BEGIN STUDY TEXT

It is important to note that this test does not replace the need for proper display QC. But it is interesting to know that since this tool has gone live in 2020, it has been used over 5000 times and there is currently a 7% failure rate. This is after we have corrected the data to include only validated tests used by practicing pathologists.

Figure 5. **The point of use quality assurance (POUQA) tool.** The tool requires the user to correctly identify the letters within the four squares to verify the minimum levels of contrast can be detected to view pathology images. The tool is publicly available at https://www.virtualpathology.l...

Colour is clearly an important part of WSI quality, can you tell us about other challenges?

There are many dimensions to image quality, and another we are vigilant about is the presence of artefacts which can appear in the image. These may arise due to tissue handling and laboratory processes in the slide creation, as a result of use and storage of the slide or due to scanning errors.

At our unique multi-scanner facility (NPIC-FORGE), we are able to control and monitor our scanning equipment beyond usual clinical operating standards.¹¹ Quality assurance (QA) and quality control (QC) are central to the creation of high-quality images. Each image generated is manually evaluated by a member of our trained team as part of our consistent QC process (Figure 6). This ensures that images are as free as possible from errors which may influence AI algorithm training.

Images which fail QC (e.g., image tiling or banding, debris on slide, excess mountant on slide, poor image focus) are separately retained and categorised, as they represent a useful source of AI training data in their own right. Image QC is supported by robust quality monitoring steps, including the regular scanning of histological controls and in-house developed test objects. These controls provide an objective ground truth which enables longitudinal image comparison.

In parallel with the QC of images produced, are the QA processes for each piece of scanning equipment. Settings are confirmed and recorded for WSI systems, including the compression type and quality, as well as the ICC profiles. This is in addition to the manufacturers care and maintenance instructions and annual service arrangements.

Finally, the FORGE can support the development of robust datasets by replication scanning across our many different scanning platforms – effectively introducing scanning variability into the images but in a controlled and interpretable way.

Figure 6. **Image quality control.** The quality control pathway simplified from standard operating procedures at the NPIC FORGE facility. The process is designed to identify issues which can be resolved to generate the best possible quality images.

How have you been translating this work to help digitise the 100,000 Genomes Project?

This NPIC experience has been used to guide our approach in generating the WSIs for the 100,000 Genomes Project. It is important that researchers understand how the resource was created to assess its suitability for a particular research use case, and to understand the limitations of any findings.

END STUDY TEXT
BEGIN PROVIDED DATA

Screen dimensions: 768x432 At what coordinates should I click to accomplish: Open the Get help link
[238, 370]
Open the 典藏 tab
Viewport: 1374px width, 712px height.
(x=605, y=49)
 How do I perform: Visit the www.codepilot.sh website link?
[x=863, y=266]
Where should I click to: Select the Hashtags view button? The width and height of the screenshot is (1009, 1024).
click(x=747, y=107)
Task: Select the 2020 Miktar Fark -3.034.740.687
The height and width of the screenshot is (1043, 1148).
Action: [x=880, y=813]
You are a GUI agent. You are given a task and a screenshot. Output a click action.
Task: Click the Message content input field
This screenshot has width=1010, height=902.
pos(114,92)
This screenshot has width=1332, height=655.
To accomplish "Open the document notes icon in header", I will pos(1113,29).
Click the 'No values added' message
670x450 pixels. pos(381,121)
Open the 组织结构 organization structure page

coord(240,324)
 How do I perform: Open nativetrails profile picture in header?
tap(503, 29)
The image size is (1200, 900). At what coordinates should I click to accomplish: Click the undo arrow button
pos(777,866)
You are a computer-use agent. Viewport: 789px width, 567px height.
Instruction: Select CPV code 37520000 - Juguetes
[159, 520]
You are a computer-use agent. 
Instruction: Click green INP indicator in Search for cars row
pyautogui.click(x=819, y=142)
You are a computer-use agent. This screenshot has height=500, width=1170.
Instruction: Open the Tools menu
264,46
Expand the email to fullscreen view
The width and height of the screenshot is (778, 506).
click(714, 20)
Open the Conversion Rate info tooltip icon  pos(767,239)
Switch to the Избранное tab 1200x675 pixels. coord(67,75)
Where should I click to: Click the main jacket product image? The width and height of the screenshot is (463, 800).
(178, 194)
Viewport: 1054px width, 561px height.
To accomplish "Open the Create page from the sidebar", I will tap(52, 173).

END PROVIDED DATA

▶ EXERCISE DIRECTIONS
Continue the interview on digital pathology image quality from the end of its last answer. You won't need the lines for this.

▶ ANSWER TO THE EXERCISE
This is a retrospectively scanned dataset, with slides expected to be contributed from 84 NHS sites by the end of the project. The image resource will have the inherent variability introduced by the physical processes of slide preparation across multiple laboratories.

Once the slides are received at the NPIC scanning facility, they are cleaned and de-identified prior to scanning. All of the slides will be scanned on the same clinical grade scanning platform (Leica GT450 DX) at 40x equivalent magnification (0.26 mm/pixel) to control any variability introduced by different scanning platforms.

A sub-cohort will be scanned across the multiple scanning platforms at NPIC’s multi-scanner facility – this will enable researchers to develop and test their models across multiple platforms in a way that is interpretable. The images of this project will be subject to all of the standard NPIC quality control and quality assurance checks outlined above. Where quality issues cannot be resolved, usually due to slide damage or tissue-based artefacts, the images are flagged as suboptimal.

We hope that this research dataset will be valuable to many researchers in years to come, and are very proud to be putting quality at the forefront. Multimodal research introduces technical challenges for machine learning, but an additional challenge for researchers is comprehensively understanding the pitfalls and intricacies of this type of data. We’re invested in high-quality cancer research so we’re keen to help share our knowledge.

Great, thank you for answering our questions! I look forward to hearing about the progress in digital pathology you are making in the future!

If you want to find out more about the work happening at Genomics England, check out our other research blogs. Or, listen to our Genomics 101 podcast: What is multimodal data?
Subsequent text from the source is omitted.